Signature Bank’s financial assets were sold to Flagstar Bank. However, crypto-related deposits remained out of the deal.
The Federal Deposit Insurance Corporation (FDIC) announced an agreement with New York Community Bancorp, Inc. to sell all of Signature Bank’s deposits and loans not related to crypto to their subsidiary Flagstar Bank.
Thus, Flagstar Bank owns $38.4 billion of Signature’s deposits and $12.9 billion of loans under the purchase and sale agreement. All 40 branches of Signature Bank began operating as branches of Flagstar Bank on March 20, and all purchased deposits received FDIC insurance, according to a special funding program for banks created by the FED.

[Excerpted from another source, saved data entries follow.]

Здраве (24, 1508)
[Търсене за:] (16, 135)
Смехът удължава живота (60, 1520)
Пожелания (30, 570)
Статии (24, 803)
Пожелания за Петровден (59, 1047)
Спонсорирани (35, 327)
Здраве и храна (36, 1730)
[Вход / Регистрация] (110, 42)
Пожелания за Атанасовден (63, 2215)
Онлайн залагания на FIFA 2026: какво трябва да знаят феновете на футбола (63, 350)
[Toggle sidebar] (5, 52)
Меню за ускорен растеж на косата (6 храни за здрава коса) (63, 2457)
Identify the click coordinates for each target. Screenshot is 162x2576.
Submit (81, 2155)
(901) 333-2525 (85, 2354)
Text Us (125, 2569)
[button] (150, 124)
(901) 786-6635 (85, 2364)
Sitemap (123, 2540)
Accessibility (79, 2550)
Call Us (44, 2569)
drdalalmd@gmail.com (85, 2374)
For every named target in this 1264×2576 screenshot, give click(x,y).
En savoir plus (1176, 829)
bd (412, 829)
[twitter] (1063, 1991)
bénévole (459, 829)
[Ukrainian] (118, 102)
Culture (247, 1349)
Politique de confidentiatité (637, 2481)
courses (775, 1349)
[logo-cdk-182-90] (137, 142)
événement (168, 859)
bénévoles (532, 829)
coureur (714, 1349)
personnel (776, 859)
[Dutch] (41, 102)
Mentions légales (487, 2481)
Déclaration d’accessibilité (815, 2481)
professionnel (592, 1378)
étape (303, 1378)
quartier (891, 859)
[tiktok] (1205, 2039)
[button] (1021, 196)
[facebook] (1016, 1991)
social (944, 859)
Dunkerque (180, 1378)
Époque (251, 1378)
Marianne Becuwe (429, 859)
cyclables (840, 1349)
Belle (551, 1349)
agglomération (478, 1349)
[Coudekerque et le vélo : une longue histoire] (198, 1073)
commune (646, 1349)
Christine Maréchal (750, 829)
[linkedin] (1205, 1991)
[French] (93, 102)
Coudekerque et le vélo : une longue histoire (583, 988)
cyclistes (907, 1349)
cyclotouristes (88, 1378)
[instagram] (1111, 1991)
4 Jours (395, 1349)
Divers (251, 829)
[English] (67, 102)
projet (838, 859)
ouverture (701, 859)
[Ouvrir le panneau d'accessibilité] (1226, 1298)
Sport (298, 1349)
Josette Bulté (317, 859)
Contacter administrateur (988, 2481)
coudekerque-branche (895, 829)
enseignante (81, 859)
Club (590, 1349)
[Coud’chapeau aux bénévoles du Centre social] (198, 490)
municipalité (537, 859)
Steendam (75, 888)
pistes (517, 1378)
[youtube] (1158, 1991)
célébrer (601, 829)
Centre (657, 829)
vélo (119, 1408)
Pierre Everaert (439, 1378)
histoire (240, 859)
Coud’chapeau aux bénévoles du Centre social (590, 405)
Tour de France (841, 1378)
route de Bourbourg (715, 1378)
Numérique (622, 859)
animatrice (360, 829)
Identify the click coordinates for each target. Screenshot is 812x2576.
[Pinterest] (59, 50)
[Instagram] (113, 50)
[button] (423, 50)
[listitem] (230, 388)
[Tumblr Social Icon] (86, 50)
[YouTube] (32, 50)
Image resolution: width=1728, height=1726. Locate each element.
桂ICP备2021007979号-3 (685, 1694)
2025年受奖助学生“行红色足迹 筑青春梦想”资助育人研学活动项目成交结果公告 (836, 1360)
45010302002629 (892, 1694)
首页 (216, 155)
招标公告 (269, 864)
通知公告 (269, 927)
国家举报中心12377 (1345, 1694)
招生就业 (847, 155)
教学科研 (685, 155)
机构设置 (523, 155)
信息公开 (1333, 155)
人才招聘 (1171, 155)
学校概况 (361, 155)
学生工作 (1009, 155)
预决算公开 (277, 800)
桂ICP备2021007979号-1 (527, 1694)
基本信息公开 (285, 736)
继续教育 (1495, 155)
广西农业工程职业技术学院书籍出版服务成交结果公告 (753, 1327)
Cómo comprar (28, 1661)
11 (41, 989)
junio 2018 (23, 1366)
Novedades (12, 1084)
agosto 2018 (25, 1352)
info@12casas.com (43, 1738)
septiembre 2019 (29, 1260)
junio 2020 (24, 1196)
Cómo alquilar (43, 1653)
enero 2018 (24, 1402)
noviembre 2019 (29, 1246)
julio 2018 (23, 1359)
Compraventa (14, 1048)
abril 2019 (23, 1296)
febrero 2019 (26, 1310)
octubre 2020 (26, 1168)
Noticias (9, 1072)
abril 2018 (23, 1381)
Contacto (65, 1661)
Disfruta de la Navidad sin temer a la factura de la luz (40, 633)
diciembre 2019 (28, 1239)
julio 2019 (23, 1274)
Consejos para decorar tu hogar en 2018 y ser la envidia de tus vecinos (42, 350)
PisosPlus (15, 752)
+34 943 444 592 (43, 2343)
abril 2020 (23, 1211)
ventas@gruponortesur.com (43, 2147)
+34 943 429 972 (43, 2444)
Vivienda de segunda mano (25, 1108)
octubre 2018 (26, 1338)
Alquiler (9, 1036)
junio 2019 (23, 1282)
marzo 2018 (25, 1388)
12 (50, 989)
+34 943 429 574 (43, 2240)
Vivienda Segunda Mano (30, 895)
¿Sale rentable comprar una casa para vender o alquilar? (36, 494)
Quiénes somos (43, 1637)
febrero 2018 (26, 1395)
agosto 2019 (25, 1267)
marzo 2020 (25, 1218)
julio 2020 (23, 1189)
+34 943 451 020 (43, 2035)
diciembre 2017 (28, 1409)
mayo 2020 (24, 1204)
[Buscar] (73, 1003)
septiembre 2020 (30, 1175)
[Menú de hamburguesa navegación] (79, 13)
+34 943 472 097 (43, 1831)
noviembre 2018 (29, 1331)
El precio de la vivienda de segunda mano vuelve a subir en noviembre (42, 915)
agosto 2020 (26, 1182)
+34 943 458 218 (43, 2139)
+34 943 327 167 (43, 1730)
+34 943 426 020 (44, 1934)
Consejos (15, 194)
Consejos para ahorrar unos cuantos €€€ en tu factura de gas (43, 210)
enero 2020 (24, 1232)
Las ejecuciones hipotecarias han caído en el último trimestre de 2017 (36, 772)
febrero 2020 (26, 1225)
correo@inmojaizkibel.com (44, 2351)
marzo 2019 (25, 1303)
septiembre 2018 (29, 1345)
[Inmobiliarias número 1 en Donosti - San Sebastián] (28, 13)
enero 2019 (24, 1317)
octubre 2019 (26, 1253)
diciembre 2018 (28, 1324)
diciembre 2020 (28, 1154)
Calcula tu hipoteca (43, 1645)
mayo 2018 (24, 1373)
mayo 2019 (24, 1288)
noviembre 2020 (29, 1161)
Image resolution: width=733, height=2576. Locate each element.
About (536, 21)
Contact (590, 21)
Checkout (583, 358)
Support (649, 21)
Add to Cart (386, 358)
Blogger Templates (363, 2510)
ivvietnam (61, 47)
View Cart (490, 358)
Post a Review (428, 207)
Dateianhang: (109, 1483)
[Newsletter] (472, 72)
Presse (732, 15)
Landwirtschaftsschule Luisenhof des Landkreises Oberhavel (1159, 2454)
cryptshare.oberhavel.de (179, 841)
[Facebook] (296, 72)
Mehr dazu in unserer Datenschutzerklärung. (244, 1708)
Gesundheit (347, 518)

It’s worth noting that Signature Bank’s deposits that belonged to a digital asset business weren’t included in the deal. Deposits worth about $4 billion will be returned to customers who used a digital bank account at Signature. Coinbase, Celsius, and Paxos are among the crypto companies holding these deposits at the bank that went bankrupt.
Earlier, in an interview for Reuters, two anonymous sources said that anyone interested in buying Signature would have to withdraw support from crypto companies at the bank. This information will be checked by the regulator, as a potential buyer is required to provide the regulator with its financials before submitting a purchase request. However, an FDIC spokesperson denied this information, saying the agency wouldn’t require the buyer to drop its support for cryptocurrency companies. He also noted that the agency didn’t seek to ban any specific activities of the banks. Yet, as a result, Signature’s crypto-assets were excluded from the deal.
The cryptocurrency community, previously accusing the U.S. authorities of the impropriety of closing Signature Bank, considering the regulator’s actions as a “crackdown against the crypto industry”, confirmed its opinion. Thus, Nic Carter, Co-Founder of Castle Island and Coin Metrics, argues that the FDIC simply forced those wishing to buy Signature Bank to give up cryptocurrency deposits.
Crypto companies began actively cutting ties with Silvergate Bank after rumors of its bankruptcy surfaced, transferring some funds to Signature Bank accounts, which was also eventually declared insolvent.